◆ Text passage:
+ + +

Clinical Decision Support
Update provided by Dr Anna Janssen
This month’s Digital Health CRC update is on the project ‘Using decision support for more responsive care, better patient outcomes, and greater efficiency’. The project is a collaboration between Industry partners Sydney Local Health District, Murrumbidgee Local Health District, Alcidion, and eHealth NSW, and University partners the University of Sydney and Queensland University of Technology. Associate Professor Melissa Baysari, who is the lead investigator on the project at the University of Sydney, has kindly agreed to answer some questions about the project to share with the DHIN. Thank you very much for participating in this interview Melissa.
Could you briefly describe the project?
This is an exciting project which aims to investigate how decision support tools are implemented and used to deliver safe, effective, efficient, and equitable care. Decision support tools are systems designed to enhance health-related decisions and actions by providing users with pertinent, organised clinical and patient information. There is now little doubt that decision support tools have the potential to improve care delivery, but there are also a large number of studies showing that their success is hampered by poor user acceptance, uptake and integration into workflow. This program of work evaluates and will optimise the implementation of decision support tools to ensure that expected benefits are achieved.
What is your role in the project?

+ + +

◆ The data:

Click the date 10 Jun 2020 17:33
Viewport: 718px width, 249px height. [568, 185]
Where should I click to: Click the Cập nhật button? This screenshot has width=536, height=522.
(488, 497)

+ + +

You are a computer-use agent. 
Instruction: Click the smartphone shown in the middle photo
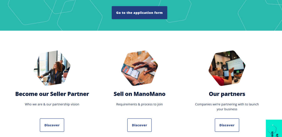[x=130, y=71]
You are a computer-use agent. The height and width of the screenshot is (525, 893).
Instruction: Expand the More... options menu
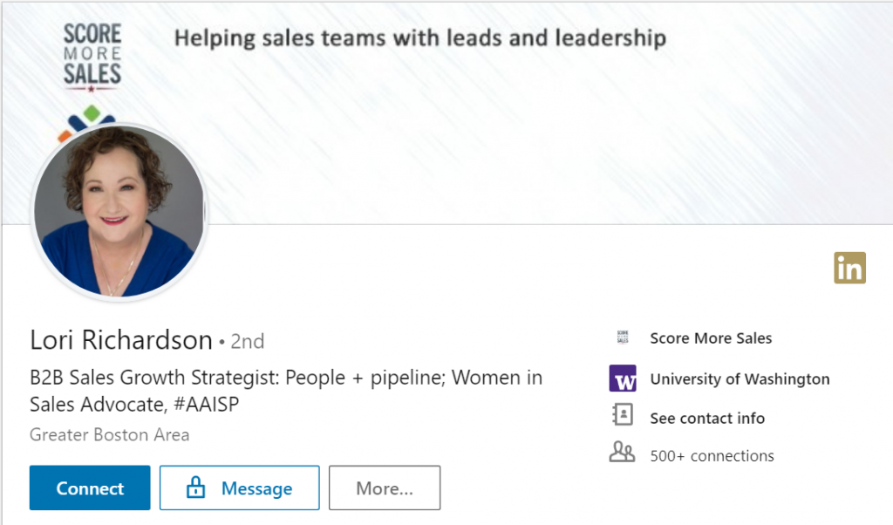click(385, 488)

+ + +

◆ Exercise 1:
Answer these questions from the clinical decision support update:
(a) Which two universities are partners in the project?
(b) Who is the lead investigator on the project at the University of Sydney?
(c) What does the update say has hampered the success of decision support tools?
◆ Exercise 2:
Continue the clinical decision support update from the last line shown.

◆ Output 1:
(a) The University of Sydney and Queensland University of Technology.
(b) Associate Professor Melissa Baysari.
(c) Poor user acceptance, uptake and integration into workflow.

◆ Output 2:
I am co-leading this project with Professor Steve McPhail from Queensland University of Technology. My expertise is in Human Factors evaluation and design, so I will be leading the Human Factors component of the project. Human Factors is a scientific discipline that applies evidence-based methods to study and improve the ‘fit’ between people and the environments in which they live and work (including the technologies they use). I will be leading work to understand and improve the ‘fit’ between healthcare providers and the decision support tools.
What excites you most about working on the project?
What excites me most about this project is the focus on decision support integration into workflow. Although it is very important to ensure decision support tools are accurate and reliable (i.e the back-end work), I think the more challenging aspect is getting decision support tools taken up and used optimally in practice. This project recognises the importance of human factors, of system usefulness, relevance and usability, and I think that’s what attracted me to the program of work. We will generate evidence to guide the implementation of future decision support tools in health service environments and that’s very exciting.
What do you see as the key benefits of this project to the University of Sydney?
This project is contributing to making the University of Sydney one of the leaders in decision support evaluation and optimisation. It is strengthening the University’s connections with key health service, vendor and government partners, and ensuring the University continues to work with these partners to solve real-world problems.
How is working on an industry research project through the DHCRC different than other research projects?
I’m not sure I can answer this question, as this is my first DHCRC Project. I have many ongoing partnership projects with industry, health services and government, so this kind of project is not new to me, but I’m excited about the opportunities working within the larger DHCRC will present – I’m sure there will be many! So far, getting all partners in the room to discuss ideas has been lots of fun.
What does success look like for you on this project?
Success will be sustained uptake of useful and usable decision support tools that provide clear benefits to both healthcare providers and patients.